EUROPE INVESTIGATES IKEA TAX EVASION VIA NETHERLANDS
The European Commission is launching an investigation into Ikea’s tax construction in the Netherlands. European Commissioner on competition Margrethe Vestager is expected to officially announce the investigation on Tuesday, British newspaper the Financial Times reports.
The Swedish furniture company is suspected of evading nearly a billion euros in taxes between 2009 and 2014, according to a report European Parliamentarians released last year. Ikea has two separate corporate groups with various establishments in the Netherlands, Luxembourg and Liechtenstein. These companies move profits and money between each other to make use of favorable tax constructions in the three countries. The report states that taxes were evaded through company Inter Ikea Systems, which is registered in Delft, according to broadcaster NOS.
“This involves a construction in which Ikea’s trademark right is registered with a holding company in Delft”, Jasper van Teeffelen, researcher at Stichting Onderzoek Multinationale Ondernemingen, explained to BNR. “All Ikeas in the world pay three percent of their turnover as a fee to that holding company. They use that to reduce profits because it is an extra cost, so they have to pay less corporation tax.”

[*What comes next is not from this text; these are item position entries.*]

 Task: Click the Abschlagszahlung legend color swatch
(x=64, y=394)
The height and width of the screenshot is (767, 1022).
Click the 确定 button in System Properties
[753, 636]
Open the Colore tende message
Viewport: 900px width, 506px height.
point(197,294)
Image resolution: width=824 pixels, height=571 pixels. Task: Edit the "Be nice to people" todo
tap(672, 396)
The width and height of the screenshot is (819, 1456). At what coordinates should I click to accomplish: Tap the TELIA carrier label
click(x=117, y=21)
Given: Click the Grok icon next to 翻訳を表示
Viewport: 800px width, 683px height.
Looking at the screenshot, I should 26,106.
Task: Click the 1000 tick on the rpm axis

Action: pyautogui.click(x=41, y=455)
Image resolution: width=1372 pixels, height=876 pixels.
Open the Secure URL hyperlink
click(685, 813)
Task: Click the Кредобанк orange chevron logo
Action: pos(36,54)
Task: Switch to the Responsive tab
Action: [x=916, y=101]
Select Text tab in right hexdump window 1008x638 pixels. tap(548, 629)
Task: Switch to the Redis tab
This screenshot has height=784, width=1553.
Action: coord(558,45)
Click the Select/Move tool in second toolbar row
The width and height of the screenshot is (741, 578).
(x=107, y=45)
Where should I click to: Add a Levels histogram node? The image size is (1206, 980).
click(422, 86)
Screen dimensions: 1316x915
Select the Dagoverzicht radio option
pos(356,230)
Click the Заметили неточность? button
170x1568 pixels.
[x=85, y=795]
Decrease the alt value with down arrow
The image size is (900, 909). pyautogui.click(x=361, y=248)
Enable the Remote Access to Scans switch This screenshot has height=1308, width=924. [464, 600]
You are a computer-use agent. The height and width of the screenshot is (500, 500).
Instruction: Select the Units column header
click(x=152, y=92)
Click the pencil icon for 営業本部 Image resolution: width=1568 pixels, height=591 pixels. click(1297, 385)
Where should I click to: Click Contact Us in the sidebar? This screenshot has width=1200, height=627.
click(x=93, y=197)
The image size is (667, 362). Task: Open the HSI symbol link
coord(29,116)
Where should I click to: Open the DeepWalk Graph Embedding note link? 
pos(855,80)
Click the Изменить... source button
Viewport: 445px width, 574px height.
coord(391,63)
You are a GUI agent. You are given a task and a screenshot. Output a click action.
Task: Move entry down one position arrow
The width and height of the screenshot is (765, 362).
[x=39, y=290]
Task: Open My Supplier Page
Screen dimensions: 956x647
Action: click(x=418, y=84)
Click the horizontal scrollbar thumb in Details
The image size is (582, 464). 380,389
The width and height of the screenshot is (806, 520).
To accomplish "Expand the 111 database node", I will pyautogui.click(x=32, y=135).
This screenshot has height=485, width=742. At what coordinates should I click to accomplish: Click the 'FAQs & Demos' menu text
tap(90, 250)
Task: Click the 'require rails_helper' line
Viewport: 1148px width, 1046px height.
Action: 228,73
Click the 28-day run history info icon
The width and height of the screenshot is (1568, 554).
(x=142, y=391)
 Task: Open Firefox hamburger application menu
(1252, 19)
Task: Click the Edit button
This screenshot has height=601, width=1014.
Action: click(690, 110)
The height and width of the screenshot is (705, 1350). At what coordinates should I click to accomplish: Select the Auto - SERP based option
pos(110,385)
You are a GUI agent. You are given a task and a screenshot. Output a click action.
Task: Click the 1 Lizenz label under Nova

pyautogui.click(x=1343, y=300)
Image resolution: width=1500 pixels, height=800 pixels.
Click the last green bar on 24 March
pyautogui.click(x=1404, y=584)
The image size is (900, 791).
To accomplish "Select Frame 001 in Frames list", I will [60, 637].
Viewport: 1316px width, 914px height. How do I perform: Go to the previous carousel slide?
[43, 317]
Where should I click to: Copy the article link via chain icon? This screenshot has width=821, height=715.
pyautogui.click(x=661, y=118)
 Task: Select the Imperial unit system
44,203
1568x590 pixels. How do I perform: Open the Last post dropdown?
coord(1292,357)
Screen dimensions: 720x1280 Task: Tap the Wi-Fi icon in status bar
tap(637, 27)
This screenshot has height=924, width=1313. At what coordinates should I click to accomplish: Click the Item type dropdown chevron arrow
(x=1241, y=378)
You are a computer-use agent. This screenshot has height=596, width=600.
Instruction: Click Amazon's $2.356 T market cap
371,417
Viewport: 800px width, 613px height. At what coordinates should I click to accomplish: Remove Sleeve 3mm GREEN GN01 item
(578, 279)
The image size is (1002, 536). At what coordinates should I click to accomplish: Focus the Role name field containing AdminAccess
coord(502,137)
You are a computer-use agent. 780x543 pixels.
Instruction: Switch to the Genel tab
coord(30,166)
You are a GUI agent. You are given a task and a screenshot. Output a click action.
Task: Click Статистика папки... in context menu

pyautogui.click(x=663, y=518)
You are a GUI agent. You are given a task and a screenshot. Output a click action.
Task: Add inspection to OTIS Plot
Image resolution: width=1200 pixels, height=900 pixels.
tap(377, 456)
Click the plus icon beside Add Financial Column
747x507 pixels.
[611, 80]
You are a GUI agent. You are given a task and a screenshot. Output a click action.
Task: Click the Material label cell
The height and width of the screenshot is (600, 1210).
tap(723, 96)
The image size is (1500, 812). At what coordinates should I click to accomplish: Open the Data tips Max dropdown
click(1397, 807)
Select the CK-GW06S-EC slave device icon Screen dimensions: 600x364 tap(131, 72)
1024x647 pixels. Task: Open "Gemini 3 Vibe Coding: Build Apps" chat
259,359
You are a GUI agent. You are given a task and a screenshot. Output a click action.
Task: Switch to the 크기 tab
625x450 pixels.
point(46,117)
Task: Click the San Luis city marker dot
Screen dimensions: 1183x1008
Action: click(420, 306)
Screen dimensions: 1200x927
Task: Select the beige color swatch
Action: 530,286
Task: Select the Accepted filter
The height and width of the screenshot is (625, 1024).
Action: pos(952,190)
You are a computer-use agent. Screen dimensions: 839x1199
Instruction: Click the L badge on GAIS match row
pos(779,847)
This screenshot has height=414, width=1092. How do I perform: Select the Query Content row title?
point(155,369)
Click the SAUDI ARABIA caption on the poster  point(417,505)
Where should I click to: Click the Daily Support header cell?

The European Commission previously investigated over a thousand tax agreements between multinationals and EU countries. This resulted in, among others, Starbucks, Apple, Fiat, and Amazon having to repay millions of euros in evaded taxes. Last month Vestager said that this work is far from done, according to NOS. “We will open new investigations if there are indications that state aid is being granted”, she said. An investigation into Ikea is one of these new investigations.
“The Commission has informed the Netherlands that it contemplates opening an in-depth investigation into possible state aid involving Inter Ikea Group”, an anonymous Dutch EU official said to news site Politico. The official added that the Netherlands agreed that individual companies should not receive preferential treatment and will cooperate in this investigation. “The Netherlands fully supports the Commission’s work.”
The European Commission recently released a blacklist of 17 countries the EU believes help multinationals and rich people avoid the tax authorities. No EU countries are on this tax haven blacklist, though development organization Oxfam Novib believes that the Netherlands, Ireland, Luxembourg and Malta at least belong there.